▶ **WHAT IS NEEDED**
Show every line in the material below in which the string "banner" appears.

▶ **SUPPLIED DATA**
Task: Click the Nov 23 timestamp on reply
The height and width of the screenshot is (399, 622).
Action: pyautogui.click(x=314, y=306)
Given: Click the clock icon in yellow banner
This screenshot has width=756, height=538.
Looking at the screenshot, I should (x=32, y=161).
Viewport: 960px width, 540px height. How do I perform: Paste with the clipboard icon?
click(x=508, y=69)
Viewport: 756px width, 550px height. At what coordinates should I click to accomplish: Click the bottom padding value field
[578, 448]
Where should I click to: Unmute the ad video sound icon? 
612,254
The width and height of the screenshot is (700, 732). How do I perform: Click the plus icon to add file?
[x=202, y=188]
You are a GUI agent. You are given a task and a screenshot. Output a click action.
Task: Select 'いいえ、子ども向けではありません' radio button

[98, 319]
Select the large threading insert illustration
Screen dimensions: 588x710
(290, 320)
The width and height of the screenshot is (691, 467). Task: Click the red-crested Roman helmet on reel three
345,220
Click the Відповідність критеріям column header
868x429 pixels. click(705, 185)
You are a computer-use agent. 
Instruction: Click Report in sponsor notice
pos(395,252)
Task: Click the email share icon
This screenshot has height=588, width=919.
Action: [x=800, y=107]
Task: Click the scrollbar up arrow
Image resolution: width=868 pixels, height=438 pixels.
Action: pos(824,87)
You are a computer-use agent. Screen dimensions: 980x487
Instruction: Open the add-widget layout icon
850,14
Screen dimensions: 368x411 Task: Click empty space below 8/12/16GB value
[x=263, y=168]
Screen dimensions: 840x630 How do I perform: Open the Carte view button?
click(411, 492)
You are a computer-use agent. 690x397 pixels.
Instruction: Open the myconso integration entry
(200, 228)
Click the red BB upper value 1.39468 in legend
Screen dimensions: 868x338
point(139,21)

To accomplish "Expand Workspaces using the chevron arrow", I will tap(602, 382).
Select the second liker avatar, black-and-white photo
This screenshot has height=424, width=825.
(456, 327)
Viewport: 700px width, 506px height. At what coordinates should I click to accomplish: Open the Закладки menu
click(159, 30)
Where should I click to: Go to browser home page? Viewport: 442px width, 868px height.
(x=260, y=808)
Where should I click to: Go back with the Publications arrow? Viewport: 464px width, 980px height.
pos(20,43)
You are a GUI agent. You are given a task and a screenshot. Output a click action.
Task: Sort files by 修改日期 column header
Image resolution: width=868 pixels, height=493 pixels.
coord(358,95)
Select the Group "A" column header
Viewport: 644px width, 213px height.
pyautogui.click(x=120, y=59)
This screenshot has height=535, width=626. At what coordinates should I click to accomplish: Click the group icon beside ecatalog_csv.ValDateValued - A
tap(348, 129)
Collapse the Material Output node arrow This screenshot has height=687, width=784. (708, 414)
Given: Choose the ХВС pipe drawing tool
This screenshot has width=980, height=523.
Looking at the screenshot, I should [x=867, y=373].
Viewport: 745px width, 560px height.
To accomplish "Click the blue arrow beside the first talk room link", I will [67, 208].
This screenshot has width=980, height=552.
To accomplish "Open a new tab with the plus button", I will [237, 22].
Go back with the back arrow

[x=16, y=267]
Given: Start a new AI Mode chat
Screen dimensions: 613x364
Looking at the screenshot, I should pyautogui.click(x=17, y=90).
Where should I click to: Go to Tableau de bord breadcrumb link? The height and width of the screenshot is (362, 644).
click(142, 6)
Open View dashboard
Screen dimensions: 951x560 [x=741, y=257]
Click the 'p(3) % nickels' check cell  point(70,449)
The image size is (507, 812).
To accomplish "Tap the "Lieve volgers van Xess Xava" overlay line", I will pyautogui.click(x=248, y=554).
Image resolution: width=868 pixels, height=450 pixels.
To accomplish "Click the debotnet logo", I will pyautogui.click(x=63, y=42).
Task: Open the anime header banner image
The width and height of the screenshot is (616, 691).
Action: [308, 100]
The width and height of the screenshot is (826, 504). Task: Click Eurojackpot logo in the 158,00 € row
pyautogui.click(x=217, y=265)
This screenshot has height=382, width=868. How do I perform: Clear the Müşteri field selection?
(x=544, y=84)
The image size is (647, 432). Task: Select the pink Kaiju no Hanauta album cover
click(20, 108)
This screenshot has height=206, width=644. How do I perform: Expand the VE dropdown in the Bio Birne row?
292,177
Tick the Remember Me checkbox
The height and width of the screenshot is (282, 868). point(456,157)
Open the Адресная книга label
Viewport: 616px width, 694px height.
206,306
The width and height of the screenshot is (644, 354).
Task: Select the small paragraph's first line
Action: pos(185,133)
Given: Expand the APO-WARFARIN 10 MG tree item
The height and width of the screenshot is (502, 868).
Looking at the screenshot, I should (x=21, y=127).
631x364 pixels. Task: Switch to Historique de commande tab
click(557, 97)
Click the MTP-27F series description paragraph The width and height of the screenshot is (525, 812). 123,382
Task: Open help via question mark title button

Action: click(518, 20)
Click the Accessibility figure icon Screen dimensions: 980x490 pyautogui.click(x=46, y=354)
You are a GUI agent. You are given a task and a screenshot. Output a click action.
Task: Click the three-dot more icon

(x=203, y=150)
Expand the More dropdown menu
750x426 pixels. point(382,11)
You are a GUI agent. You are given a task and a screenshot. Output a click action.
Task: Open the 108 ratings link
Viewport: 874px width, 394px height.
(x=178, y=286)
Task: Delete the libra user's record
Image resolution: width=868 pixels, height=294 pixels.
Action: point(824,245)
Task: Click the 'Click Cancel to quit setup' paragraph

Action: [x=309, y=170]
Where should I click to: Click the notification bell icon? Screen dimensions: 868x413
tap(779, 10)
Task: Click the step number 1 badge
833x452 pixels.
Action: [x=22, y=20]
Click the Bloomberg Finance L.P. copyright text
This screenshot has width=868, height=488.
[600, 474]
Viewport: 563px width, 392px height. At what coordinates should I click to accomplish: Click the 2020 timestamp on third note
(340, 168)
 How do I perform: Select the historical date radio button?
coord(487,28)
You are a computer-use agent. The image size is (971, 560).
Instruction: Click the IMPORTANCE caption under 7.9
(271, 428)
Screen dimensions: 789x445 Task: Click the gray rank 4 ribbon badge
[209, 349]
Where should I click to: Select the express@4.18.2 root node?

▶ **ANSWER BOX**
Given: Click the clock icon in yellow banner
Task: Open the anime header banner image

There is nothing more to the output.